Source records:
Content starts

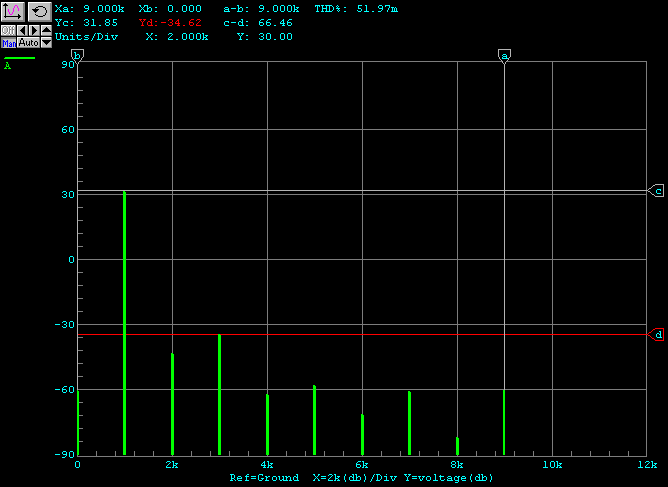The image size is (668, 487).
Task: Enable Auto scaling mode
Action: [x=28, y=43]
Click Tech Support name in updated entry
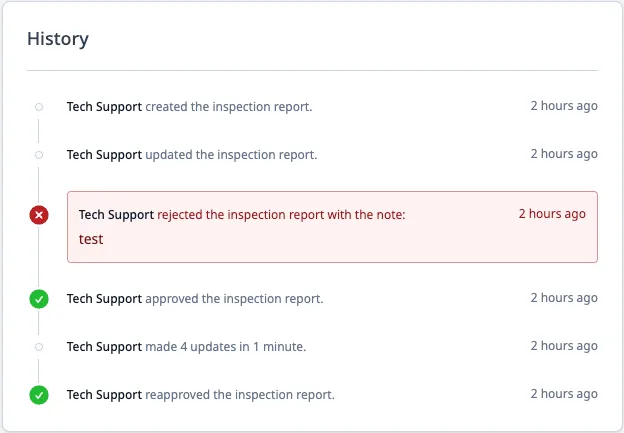Viewport: 624px width, 433px height. click(104, 155)
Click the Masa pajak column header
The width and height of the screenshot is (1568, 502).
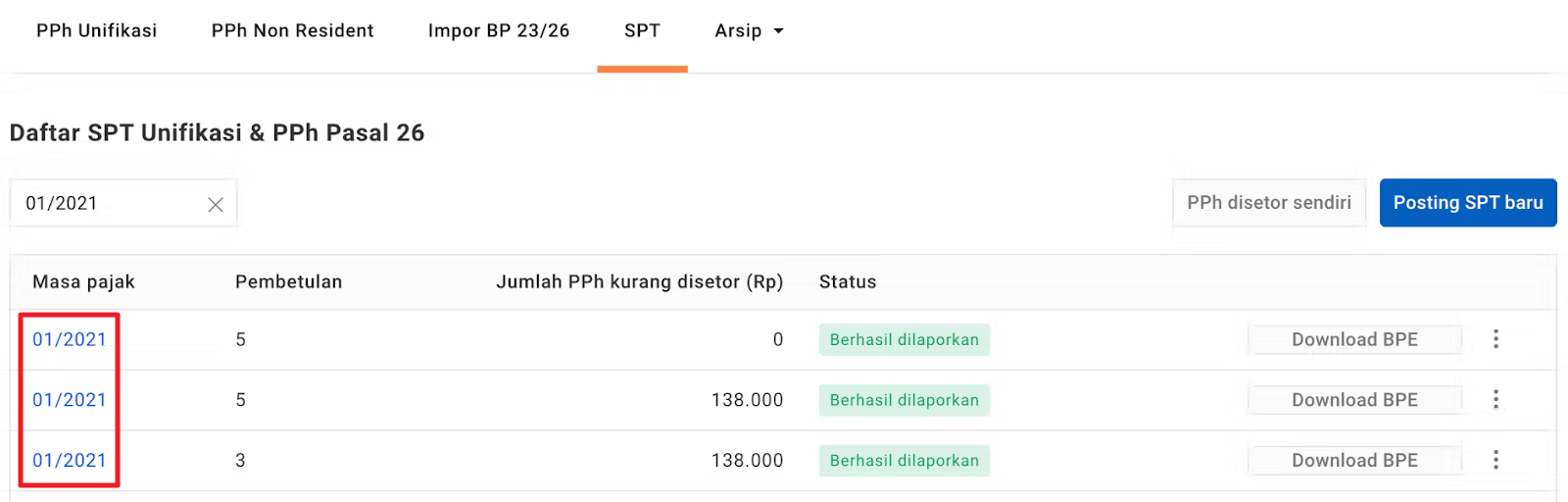83,282
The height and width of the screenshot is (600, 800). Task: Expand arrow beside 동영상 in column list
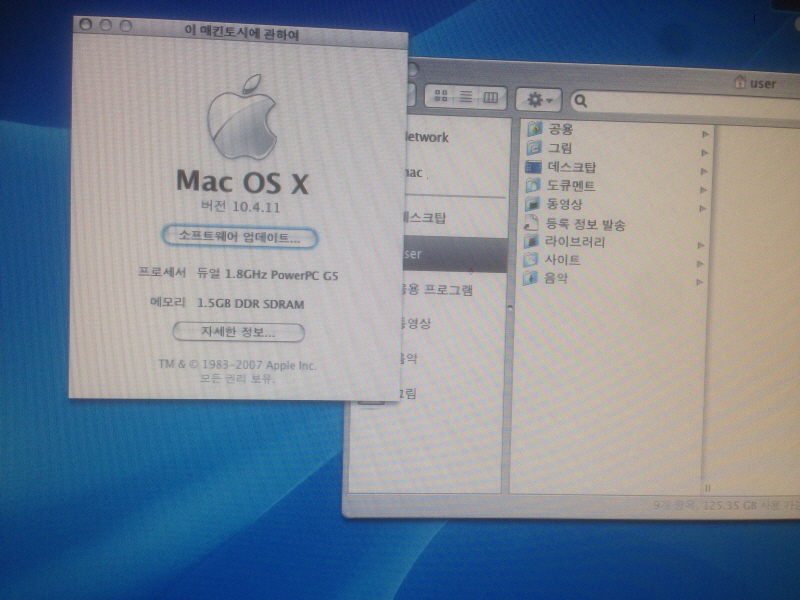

Content ends

Do not copy pictures. Restate exactly the lines from the one containing "The width and" through the last line of the records.

The width and height of the screenshot is (1568, 502).
83,282
The height and width of the screenshot is (600, 800). Task: Expand arrow beside 동영상 in column list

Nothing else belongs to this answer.